Stephen Jourdain part du postulat que l'étendue obscure de l'« en-deçà des yeux » fermés appartient au monde de « l'Imaginaire », c'est-à-dire de « l'Esprit », qui est « de nature METAPHYSIQUE ». C'est donc par une observation attentive avec les yeux invisibles de l'esprit dirigés vers l'amont des paupières closes que l'on accède à cet univers immatériel. Petit à petit, de la surface noire de notre espace mental, se distingueront des anfractuosités et se développeront des formes géométriques. Les matrices de couleurs chatoyantes seront précédées par des « vagues blancheurs » de lumière diffuse ou une « volée de phosphènes », avant de se déployer et se répandre dans l'espace illimité. Ainsi, le lien jusqu'alors invisible avec les « mères-couleurs » aura été rétabli. 
 
Le docteur Francis Lefebure (1916-1988) avait effectué des études très intéressantes sur les phosphènes. Il avait attribué à ces sensations lumineuses subjectives (c'est-à-dire non créées par un rayon lumineux direct), des propriétés énergétiques qu'il pensait être à la base d'expériences parapsychologiques ou les effets concomitants d'une recherche spirituelle. Les lecteurs intéressés par les surprenants résultats de ses travaux pourront les compulser dans ses nombreux ouvrages. 
 
D'autre part certains aspects lumineux de l'expérience spirituelle de Stephen Jourdain ressemblent aux effets obtenus par la pratique du yoga. Dans son livre, Yoga, méthode de réintégration, Alain Daniélou explique que des régions du corps, correspondant à des centres nerveux réels, sont des foyers d'énergie importants qui peuvent être stimulés par des exercices de concentration de l'attention. Lorsqu'ils sont ainsi réveillés, ils se mettent en mouvement et s'éclairent libérant leur énergie. C'est alors qu'ils révèlent leurs couleurs et leurs pouvoirs particuliers.

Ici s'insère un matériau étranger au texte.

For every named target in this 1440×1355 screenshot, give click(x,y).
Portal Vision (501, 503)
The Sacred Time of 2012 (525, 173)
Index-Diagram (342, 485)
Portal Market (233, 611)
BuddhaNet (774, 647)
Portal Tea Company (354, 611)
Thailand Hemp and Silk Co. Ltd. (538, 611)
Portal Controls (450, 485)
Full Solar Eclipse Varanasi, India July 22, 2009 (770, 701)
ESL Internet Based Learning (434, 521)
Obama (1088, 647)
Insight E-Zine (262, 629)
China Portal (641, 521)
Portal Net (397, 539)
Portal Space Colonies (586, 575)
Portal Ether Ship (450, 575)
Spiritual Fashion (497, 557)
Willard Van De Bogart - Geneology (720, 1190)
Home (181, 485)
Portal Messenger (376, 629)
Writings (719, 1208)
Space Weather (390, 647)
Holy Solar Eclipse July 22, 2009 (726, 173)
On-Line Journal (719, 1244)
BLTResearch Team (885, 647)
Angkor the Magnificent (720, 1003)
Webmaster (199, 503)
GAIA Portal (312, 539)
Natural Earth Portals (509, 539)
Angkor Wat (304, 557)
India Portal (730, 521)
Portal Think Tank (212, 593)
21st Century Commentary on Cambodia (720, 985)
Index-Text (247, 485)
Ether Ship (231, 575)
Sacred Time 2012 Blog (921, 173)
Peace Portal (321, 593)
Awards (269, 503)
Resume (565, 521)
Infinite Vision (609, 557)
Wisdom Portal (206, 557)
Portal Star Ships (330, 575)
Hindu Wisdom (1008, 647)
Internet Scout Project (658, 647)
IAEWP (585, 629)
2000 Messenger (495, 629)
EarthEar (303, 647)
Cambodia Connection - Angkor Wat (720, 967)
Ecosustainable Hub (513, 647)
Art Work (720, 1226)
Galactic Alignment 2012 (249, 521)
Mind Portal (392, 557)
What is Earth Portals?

Il y a une similitude avec les renseignements donnés dans le livre cité ci-dessus et la description que fait Stephen Jourdain concernant le phénomène qui s'est développé au niveau de son plexus solaire. Il parle d'une lumière inconnue qui se développe dans sa poitrine, sous la forme d'une fleur et qui l'envahit jusqu'à l'intérieur de sa tête. Cet éblouissement dépassait son intériorité et inondait le monde extérieur.

Dans le yoga, ce centre d'énergie a pour nom « Le centre du son spontané (anâhata chakra) ». il a une couleur « rouge flamboyant » et ces centres sont aussi représentés sous la forme d'une fleur ...de « lotus ». 
 
La métaphore de l'épanouissement d'une fleur est réutilisée pour décrire l'ouverture d'un « œil immatériel » à l'intérieur de son esprit, associée à l'apparition de ses visions. 
 
Dans le yoga, on le nomme « le centre de commande (âjnâ chakra) » et selon les conseils yoguiques, « en concentrant la pensée sur cette lumière, on atteint très sûrement la suprême réalisation ».